LlamaCppServerLLMClient runs a managed local llama_cpp.server process.

Default behavior#

Default GGUF artifact: Qwen2.5-1.5B-Instruct-Q4_K_M.gguf
Default API model name exposed to requests: qwen2-1.5b-q4
Local execution (no hosted API requirement)

Constructor-first usage#

from design_research_agents import LlamaCppServerLLMClient
from design_research_agents.llm import LLMMessage, LLMRequest

with LlamaCppServerLLMClient() as client:
    response = client.generate(
        LLMRequest(
            messages=(LLMMessage(role="user", content="Summarize this paragraph."),),
            model=client.default_model(),
        )
    )

Prefer the context-manager form so the managed local server always shuts down deterministically. close() remains available for explicit lifecycle control.

Dependencies and environment#

Install llama.cpp backend extras: pip install -e \".[llama_cpp]\"
Ensure local model download/runtime prerequisites are available.

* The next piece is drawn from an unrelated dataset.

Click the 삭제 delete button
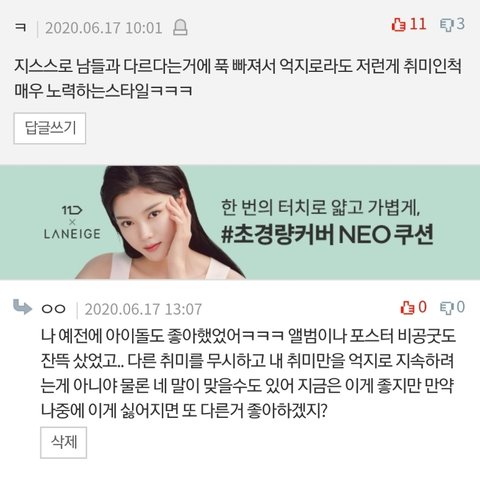coord(63,442)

Model notes for local runs#

Smaller quantized GGUF models (for example 1B-3B 4-bit) are best for fast iteration on laptops.
Increase context_window and model size only when your RAM/latency budget supports it.
Use Model Selection to enforce local-only behavior plus cost/latency constraints consistently across workflows.

Examples#

examples/clients/llama_cpp_server_client.py

Attribution#

Docs: llama.cpp server usage
Homepage: llama.cpp GitHub